▶ _EXERCISE BRIEF_: Rewrite the data below with "particular element" replaced by "specific element" wherever it occurs, leaving every other part unchanged.

▶ _MATERIAL_:

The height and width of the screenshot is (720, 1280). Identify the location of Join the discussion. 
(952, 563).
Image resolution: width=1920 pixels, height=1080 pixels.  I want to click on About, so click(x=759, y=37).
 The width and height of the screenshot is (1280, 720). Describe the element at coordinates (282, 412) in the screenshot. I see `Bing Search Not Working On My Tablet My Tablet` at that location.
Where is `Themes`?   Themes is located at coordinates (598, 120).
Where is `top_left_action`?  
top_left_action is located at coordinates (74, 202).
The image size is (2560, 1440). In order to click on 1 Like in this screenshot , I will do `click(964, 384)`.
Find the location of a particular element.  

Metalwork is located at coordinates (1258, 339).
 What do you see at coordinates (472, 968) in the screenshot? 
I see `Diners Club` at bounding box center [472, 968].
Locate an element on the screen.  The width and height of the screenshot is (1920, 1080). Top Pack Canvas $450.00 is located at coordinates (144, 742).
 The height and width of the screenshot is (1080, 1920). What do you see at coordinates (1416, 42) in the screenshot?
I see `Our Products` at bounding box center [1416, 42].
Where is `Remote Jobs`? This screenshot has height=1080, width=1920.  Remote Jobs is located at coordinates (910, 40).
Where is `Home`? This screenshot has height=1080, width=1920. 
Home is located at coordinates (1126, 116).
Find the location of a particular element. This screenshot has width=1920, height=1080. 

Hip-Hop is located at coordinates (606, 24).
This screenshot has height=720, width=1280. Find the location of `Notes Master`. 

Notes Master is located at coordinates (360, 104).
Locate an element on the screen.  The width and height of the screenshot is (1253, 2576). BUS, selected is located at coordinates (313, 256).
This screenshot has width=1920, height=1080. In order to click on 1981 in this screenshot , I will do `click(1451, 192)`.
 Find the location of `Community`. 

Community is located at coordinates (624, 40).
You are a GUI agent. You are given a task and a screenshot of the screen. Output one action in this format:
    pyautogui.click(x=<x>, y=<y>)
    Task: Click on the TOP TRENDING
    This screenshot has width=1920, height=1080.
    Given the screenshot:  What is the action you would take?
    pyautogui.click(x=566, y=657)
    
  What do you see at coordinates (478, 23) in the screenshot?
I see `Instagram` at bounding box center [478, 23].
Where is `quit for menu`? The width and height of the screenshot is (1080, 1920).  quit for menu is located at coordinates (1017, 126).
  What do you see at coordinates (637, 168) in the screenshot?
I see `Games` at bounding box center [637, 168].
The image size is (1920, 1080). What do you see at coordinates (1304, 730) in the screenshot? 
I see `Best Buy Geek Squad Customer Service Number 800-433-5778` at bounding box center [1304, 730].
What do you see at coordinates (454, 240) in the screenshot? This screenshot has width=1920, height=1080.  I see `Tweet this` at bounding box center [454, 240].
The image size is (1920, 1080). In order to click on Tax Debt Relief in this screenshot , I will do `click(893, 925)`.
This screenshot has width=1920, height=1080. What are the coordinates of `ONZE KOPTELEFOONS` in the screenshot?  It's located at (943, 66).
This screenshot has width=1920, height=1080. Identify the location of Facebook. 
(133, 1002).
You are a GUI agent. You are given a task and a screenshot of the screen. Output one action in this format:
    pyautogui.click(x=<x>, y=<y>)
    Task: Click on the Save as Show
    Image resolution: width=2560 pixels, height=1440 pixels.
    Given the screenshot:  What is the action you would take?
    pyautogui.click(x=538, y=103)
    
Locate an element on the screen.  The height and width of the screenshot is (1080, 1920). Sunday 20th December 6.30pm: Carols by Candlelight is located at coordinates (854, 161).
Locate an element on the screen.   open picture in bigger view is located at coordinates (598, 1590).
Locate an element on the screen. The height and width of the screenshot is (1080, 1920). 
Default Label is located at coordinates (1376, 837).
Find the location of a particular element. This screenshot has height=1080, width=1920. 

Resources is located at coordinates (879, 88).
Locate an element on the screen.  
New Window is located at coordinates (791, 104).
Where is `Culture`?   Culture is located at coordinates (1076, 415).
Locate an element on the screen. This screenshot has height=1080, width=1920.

▶ _EXERCISE ANSWER_:
The height and width of the screenshot is (720, 1280). Identify the location of Join the discussion. 
(952, 563).
Image resolution: width=1920 pixels, height=1080 pixels.  I want to click on About, so click(x=759, y=37).
 The width and height of the screenshot is (1280, 720). Describe the element at coordinates (282, 412) in the screenshot. I see `Bing Search Not Working On My Tablet My Tablet` at that location.
Where is `Themes`?   Themes is located at coordinates (598, 120).
Where is `top_left_action`?  
top_left_action is located at coordinates (74, 202).
The image size is (2560, 1440). In order to click on 1 Like in this screenshot , I will do `click(964, 384)`.
Find the location of a specific element.  

Metalwork is located at coordinates (1258, 339).
 What do you see at coordinates (472, 968) in the screenshot? 
I see `Diners Club` at bounding box center [472, 968].
Locate an element on the screen.  The width and height of the screenshot is (1920, 1080). Top Pack Canvas $450.00 is located at coordinates (144, 742).
 The height and width of the screenshot is (1080, 1920). What do you see at coordinates (1416, 42) in the screenshot?
I see `Our Products` at bounding box center [1416, 42].
Where is `Remote Jobs`? This screenshot has height=1080, width=1920.  Remote Jobs is located at coordinates (910, 40).
Where is `Home`? This screenshot has height=1080, width=1920. 
Home is located at coordinates (1126, 116).
Find the location of a specific element. This screenshot has width=1920, height=1080. 

Hip-Hop is located at coordinates (606, 24).
This screenshot has height=720, width=1280. Find the location of `Notes Master`. 

Notes Master is located at coordinates (360, 104).
Locate an element on the screen.  The width and height of the screenshot is (1253, 2576). BUS, selected is located at coordinates (313, 256).
This screenshot has width=1920, height=1080. In order to click on 1981 in this screenshot , I will do `click(1451, 192)`.
 Find the location of `Community`. 

Community is located at coordinates (624, 40).
You are a GUI agent. You are given a task and a screenshot of the screen. Output one action in this format:
    pyautogui.click(x=<x>, y=<y>)
    Task: Click on the TOP TRENDING
    This screenshot has width=1920, height=1080.
    Given the screenshot:  What is the action you would take?
    pyautogui.click(x=566, y=657)
    
  What do you see at coordinates (478, 23) in the screenshot?
I see `Instagram` at bounding box center [478, 23].
Where is `quit for menu`? The width and height of the screenshot is (1080, 1920).  quit for menu is located at coordinates (1017, 126).
  What do you see at coordinates (637, 168) in the screenshot?
I see `Games` at bounding box center [637, 168].
The image size is (1920, 1080). What do you see at coordinates (1304, 730) in the screenshot? 
I see `Best Buy Geek Squad Customer Service Number 800-433-5778` at bounding box center [1304, 730].
What do you see at coordinates (454, 240) in the screenshot? This screenshot has width=1920, height=1080.  I see `Tweet this` at bounding box center [454, 240].
The image size is (1920, 1080). In order to click on Tax Debt Relief in this screenshot , I will do `click(893, 925)`.
This screenshot has width=1920, height=1080. What are the coordinates of `ONZE KOPTELEFOONS` in the screenshot?  It's located at (943, 66).
This screenshot has width=1920, height=1080. Identify the location of Facebook. 
(133, 1002).
You are a GUI agent. You are given a task and a screenshot of the screen. Output one action in this format:
    pyautogui.click(x=<x>, y=<y>)
    Task: Click on the Save as Show
    Image resolution: width=2560 pixels, height=1440 pixels.
    Given the screenshot:  What is the action you would take?
    pyautogui.click(x=538, y=103)
    
Locate an element on the screen.  The height and width of the screenshot is (1080, 1920). Sunday 20th December 6.30pm: Carols by Candlelight is located at coordinates (854, 161).
Locate an element on the screen.   open picture in bigger view is located at coordinates (598, 1590).
Locate an element on the screen. The height and width of the screenshot is (1080, 1920). 
Default Label is located at coordinates (1376, 837).
Find the location of a specific element. This screenshot has height=1080, width=1920. 

Resources is located at coordinates (879, 88).
Locate an element on the screen.  
New Window is located at coordinates (791, 104).
Where is `Culture`?   Culture is located at coordinates (1076, 415).
Locate an element on the screen. This screenshot has height=1080, width=1920.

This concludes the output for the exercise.